Effective Instrumentation
Using Dashboards and Nerdpacks to Eliminate Context Switching
Teams at New Relic are trained to think about observability data during development. In addition to the default instrumentation provided in our agents, engineering teams have the ability to create additional custom instrumentation. Some teams send custom instrumentation to New Relic using APM agents. Others have built libraries to send instrumentation directly to our public metric, event, log, and trace endpoints. Examples of custom instrumentation include a New Relic Event for every query to the New Relic database (NRDB) and an event for every initial APM agent connection to New Relic. Teams then display these custom events in dashboards or custom Nerdpacks (custom applications). These custom applications integrate textual instructions with live query results and visualizations.
For instance, Kafka pipeline stalling issues can be diagnosed with views on a custom Nerdlet, which also automatically generates the command needed to extend data retention transforming a multi-step manual process into a single copy-paste action. This significantly reduces context switching and accelerates resolution.
Service Level Objectives
Achieving Business Objectives with SLOs
SLOs are important as they define and measure the customer experience over a set time window.
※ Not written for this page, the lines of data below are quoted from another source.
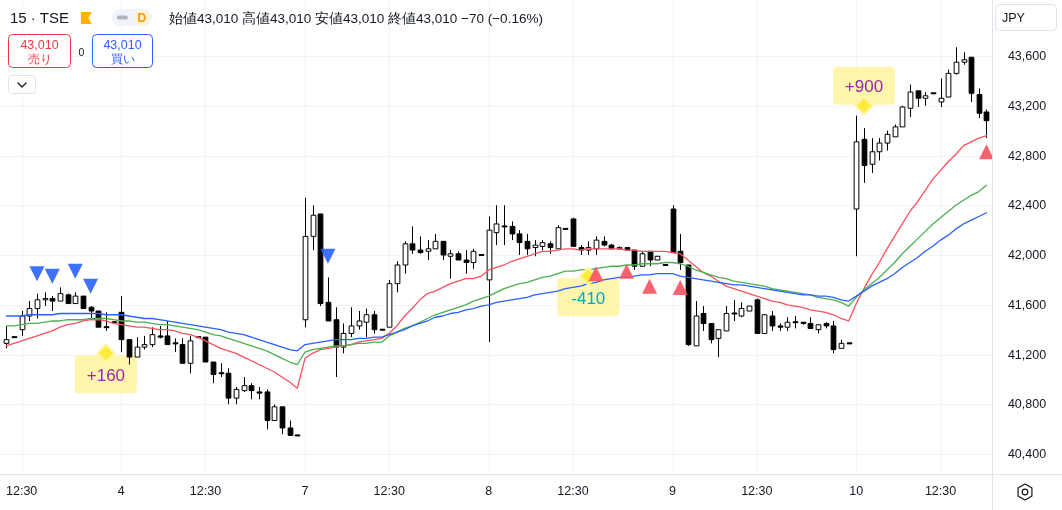  Describe the element at coordinates (1027, 354) in the screenshot. I see `y-tick-label: 41,200` at that location.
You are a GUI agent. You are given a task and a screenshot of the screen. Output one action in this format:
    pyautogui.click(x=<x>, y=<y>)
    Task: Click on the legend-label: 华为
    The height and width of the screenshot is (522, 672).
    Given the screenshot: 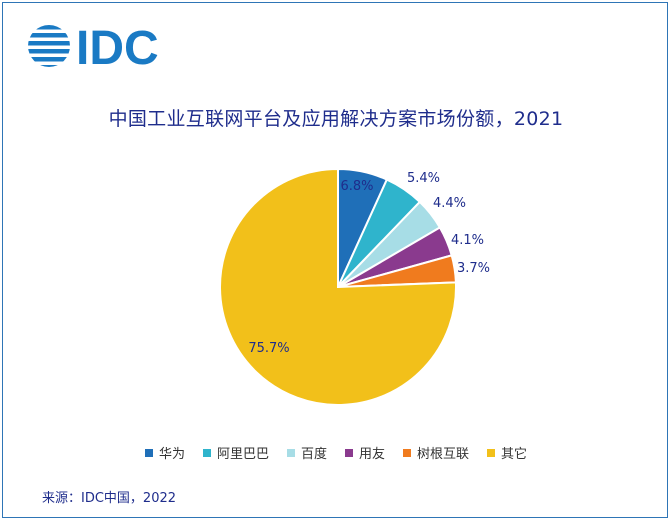 What is the action you would take?
    pyautogui.click(x=172, y=454)
    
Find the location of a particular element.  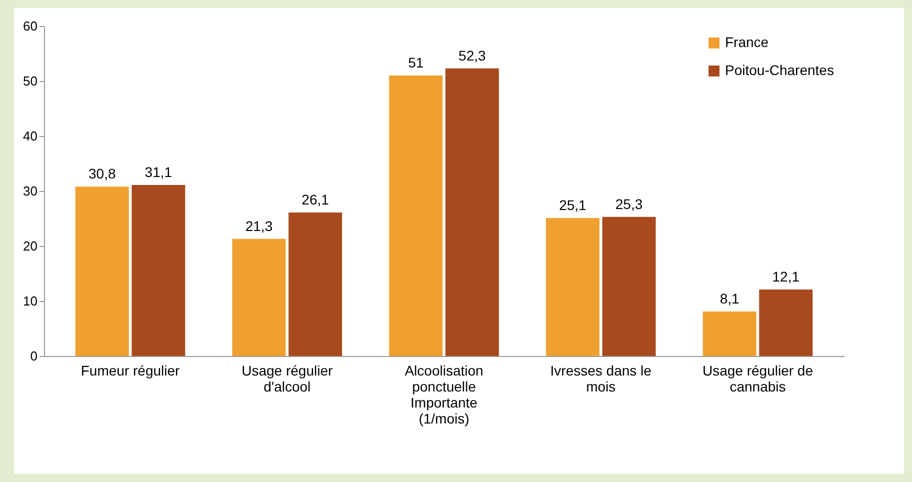

y-tick-label: 10 is located at coordinates (30, 301).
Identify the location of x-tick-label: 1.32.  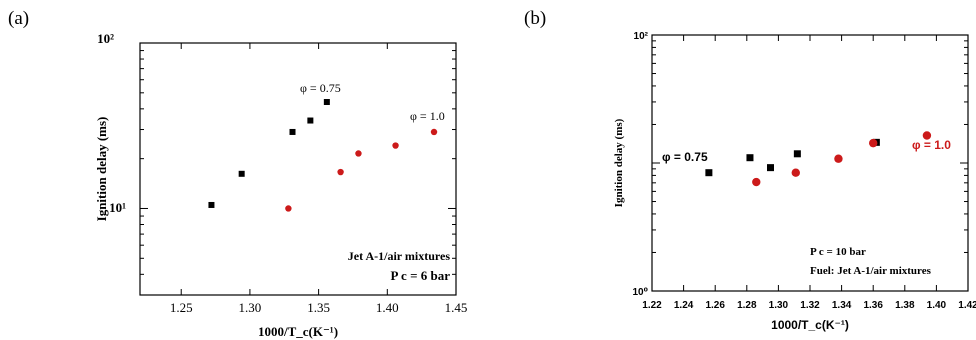
(810, 306).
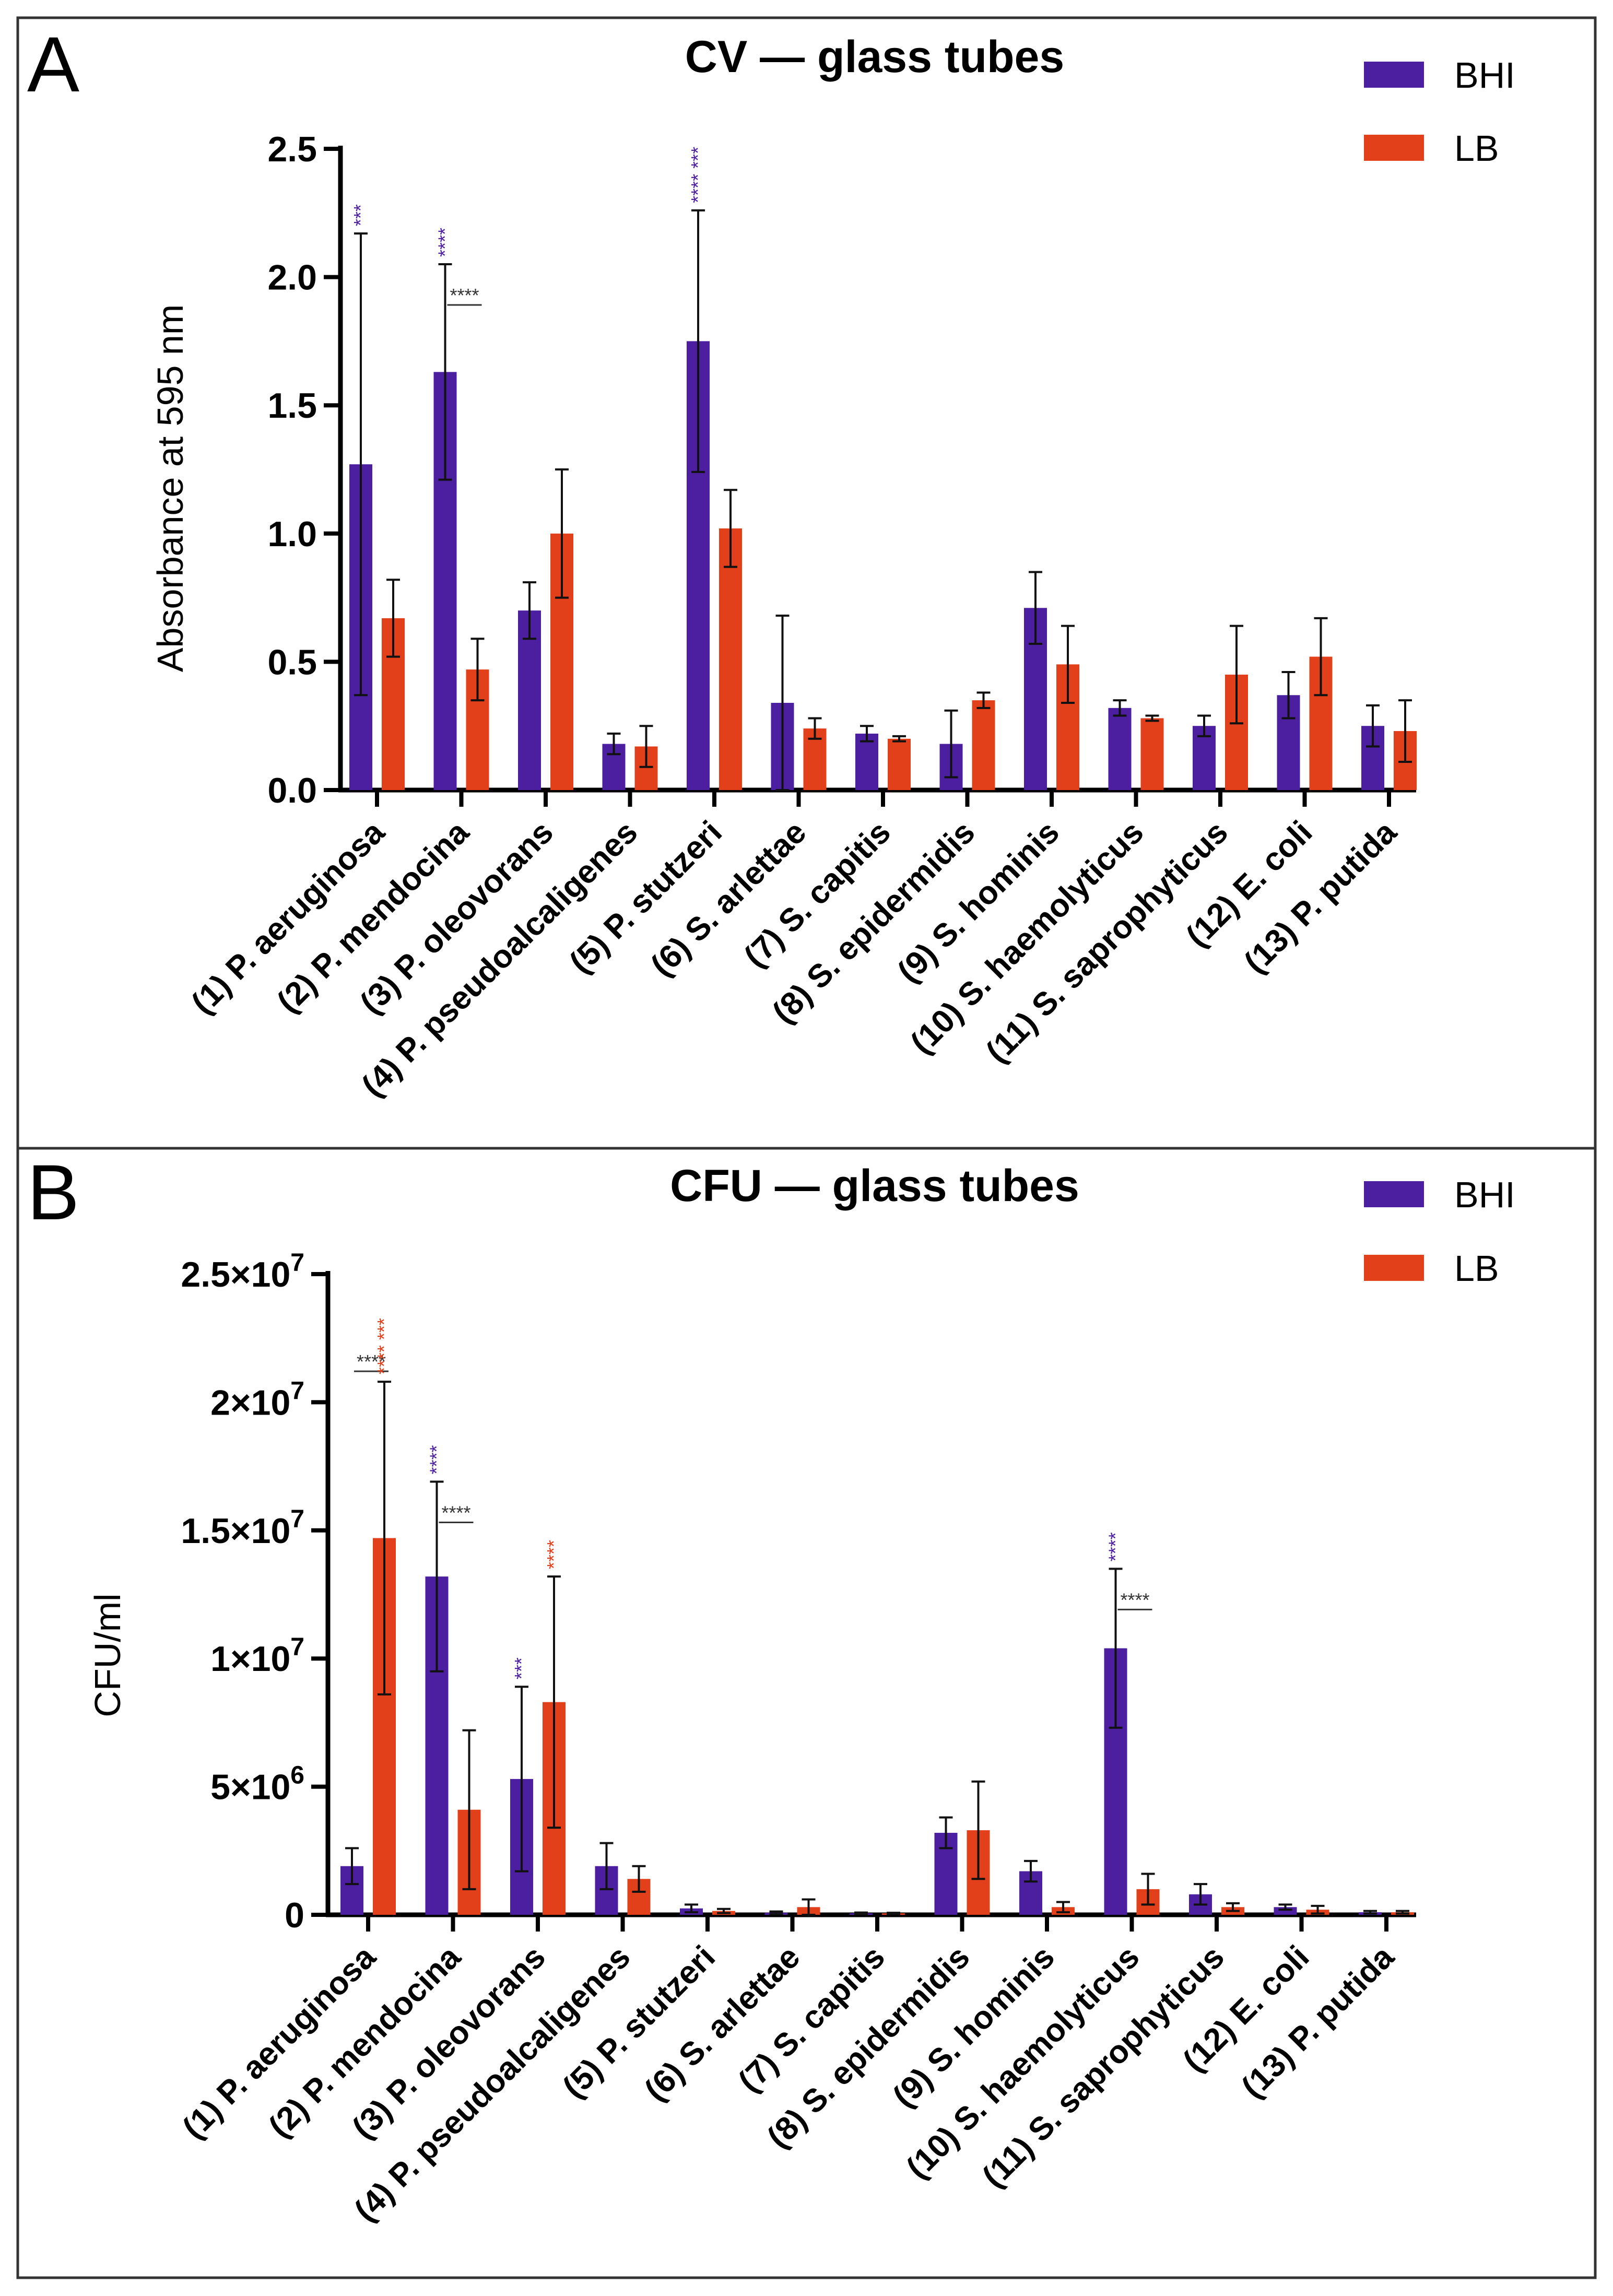 The image size is (1613, 2296). Describe the element at coordinates (818, 894) in the screenshot. I see `panel-a-x-tick-label: (7) S. capitis` at that location.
They are critical for balancing reliability work with new functionality. At New Relic, we require all teams to maintain an internal set of SLOs. Prior to enforcing SLOs across the company, we found that our telemetry data was extremely rich, but was tuned for troubleshooting and not for measuring customer experience. So we created an SLO bar raiser program that helped teams create customer focused SLOs with values that reflected the reality at the time.
Using these measurements, we were able to share with the business the cost to run at the current SLO and the work required to increase the SLO. Teams who have benefited the most from SLOs watch their SLOs daily and take corrective action when necessary. These teams have not only improved customer experience, but also significantly reduced their pager load.
Alerting and Terraform
How to Automate Proactive Insight
At New Relic, our teams use New Relic Alerting to get notified of any system anomalies. This allows New Relic engineers to take action quickly to mitigate any potential system degradation. Most teams use Terraform to create and maintain their alerts in version control. Most teams also use facet alerts to ensure alerts are created for any new cell or environment. An example facet alert on hostname is shown below:
SELECT latest(etcdServerProposalsFailedRate) FROM K8sEtcdSample WHERE clusterName = 'my-cluster' FACET hostname
To ensure teams have the right alerts, New Relic provides a set of recommended alerts to teams in our Engineering Standards. These include alerts for Out of Memory (OOM) kills, pods waiting, Kafka lag, error rates, and more. Leaders then dashboard their team’s alerts (since each alert is recorded in NRDB) and watch trends weekly.